BEGIN Provided records
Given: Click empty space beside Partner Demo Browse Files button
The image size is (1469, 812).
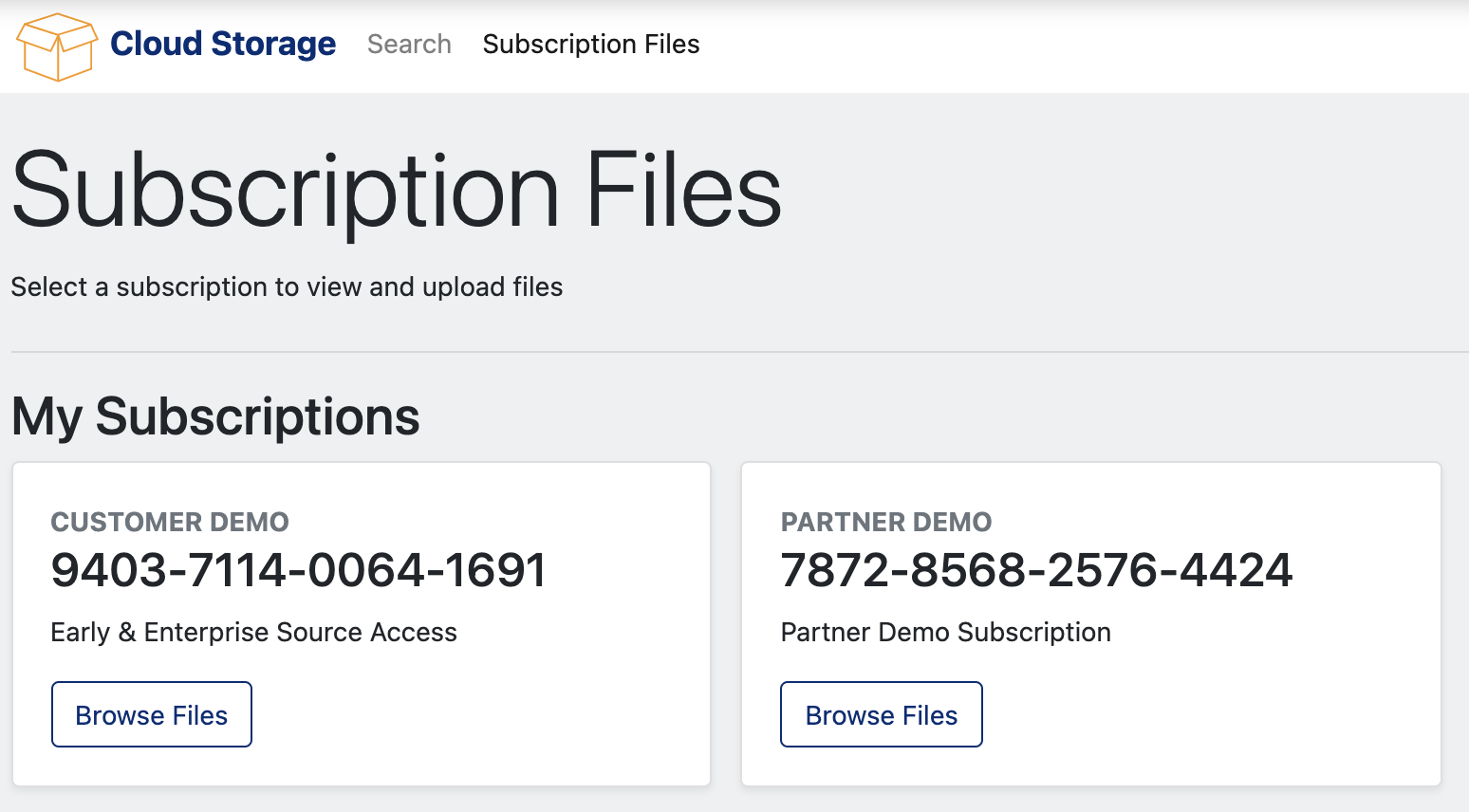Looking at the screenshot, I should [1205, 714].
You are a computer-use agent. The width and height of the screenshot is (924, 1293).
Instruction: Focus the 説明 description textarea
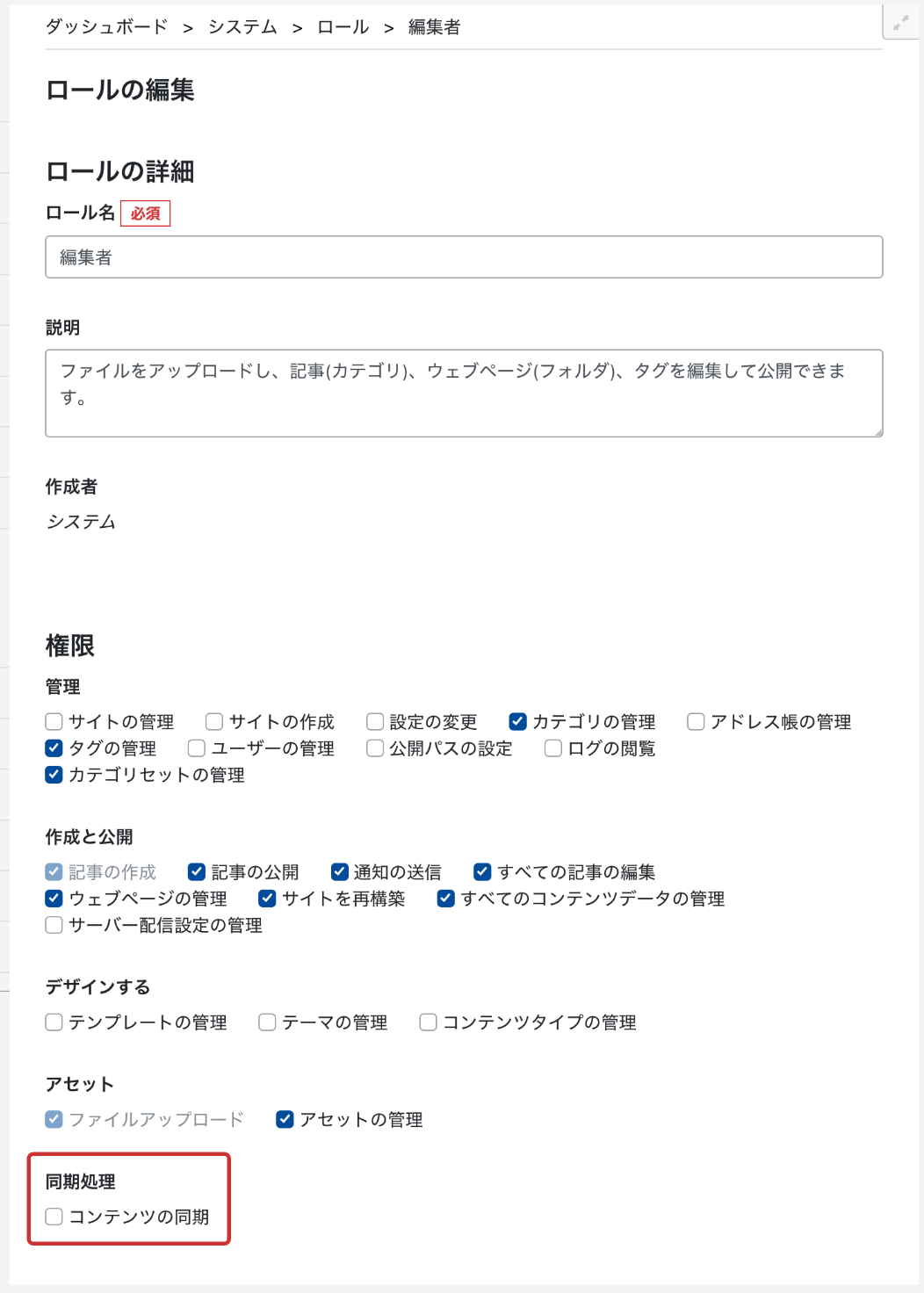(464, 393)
END Provided records
Please restate the entries word for word. Skip the pictures.

_Response for this exercise:_
Given: Click empty space beside Partner Demo Browse Files button
The image size is (1469, 812).
Looking at the screenshot, I should [1205, 714].
You are a computer-use agent. The width and height of the screenshot is (924, 1293).
Instruction: Focus the 説明 description textarea
(464, 393)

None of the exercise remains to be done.